On Sun, 16 Nov 2008 18:52:03 +0000, Nicholas Clark <nick@ccl4.org>
wrote:
> > My only concern with that is to avoid infrastructure like the
> > smokers getting set up in ways that are tied too closely to
> > transitory workflows, thereby becoming a roadblock to future
> > improvements.
>
> The smokers currently all run of the same rsync server. So whatever the
> rsync server serves up is what all the current smokers will smoke. They
> would only become a blocker if people started to set up smokers that got
> their code via git, rather than rsync, and then expected that to keep working.
> Right now the rsync server acts as a single point of control, that allows
> us to easily change what "workflow" the (existing) smokers smoke.
Something else to consider in using hashes in .patch, is that not all
smokers smoke at the same speed, so incoming smokes are not always in
the correct order.
e.g. my HP-UX 10.20 takes a lot longer than my newest Linux box:
Automated smoke report for 5.11.0 patch 34837
d3: PA8000 (PA-RISC2.0/32/1 cpu)
on HP-UX - B.10.20
using cc version A.10.32.30
smoketime 20 hours 32 minutes (average 5 hours 8 minutes)

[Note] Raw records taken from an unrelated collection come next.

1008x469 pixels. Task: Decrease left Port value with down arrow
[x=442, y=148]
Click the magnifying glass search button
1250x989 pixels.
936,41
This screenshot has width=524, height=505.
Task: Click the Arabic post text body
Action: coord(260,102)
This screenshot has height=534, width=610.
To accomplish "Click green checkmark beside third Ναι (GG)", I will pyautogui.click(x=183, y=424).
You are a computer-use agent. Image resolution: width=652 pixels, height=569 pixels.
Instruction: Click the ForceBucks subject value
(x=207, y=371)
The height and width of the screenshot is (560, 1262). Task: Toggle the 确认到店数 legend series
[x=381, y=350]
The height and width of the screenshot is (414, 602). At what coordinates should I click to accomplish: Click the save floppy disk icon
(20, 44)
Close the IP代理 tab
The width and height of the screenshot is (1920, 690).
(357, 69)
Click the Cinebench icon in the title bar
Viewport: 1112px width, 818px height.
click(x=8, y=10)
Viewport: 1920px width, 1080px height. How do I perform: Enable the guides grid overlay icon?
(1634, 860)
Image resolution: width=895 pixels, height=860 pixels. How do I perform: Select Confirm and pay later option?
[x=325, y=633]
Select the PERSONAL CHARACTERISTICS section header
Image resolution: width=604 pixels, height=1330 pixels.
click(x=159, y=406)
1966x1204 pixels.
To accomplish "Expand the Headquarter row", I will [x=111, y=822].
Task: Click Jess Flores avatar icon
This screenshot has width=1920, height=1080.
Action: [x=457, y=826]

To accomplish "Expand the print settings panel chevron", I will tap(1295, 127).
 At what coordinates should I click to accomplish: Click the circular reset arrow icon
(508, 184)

Automated smoke report for 5.11.0 patch 34837
pc09: Intel(R) Xeon(R) CPU E5320 @ 1.86GHz (GenuineIntel 1596MHz) (x86_64/4 cpu)
on linux - 2.6.22.18-0.2-default [SuSE]
using ccache g++ version 4.2.1 (SUSE Linux)
smoketime 1 hour 50 minutes (average 13 minutes 50 seconds)
If two smokes are run simultaneous, the first might well go to 40 hours
or more.
--
H.Merijn Brand Amsterdam Perl Mongers http://amsterdam.pm.org/
using & porting perl 5.6.2, 5.8.x, 5.10.x, 5.11.x on HP-UX 10.20, 11.00,
11.11, 11.23, and 11.31, SuSE 10.1, 10.2, and 10.3, AIX 5.2, and Cygwin.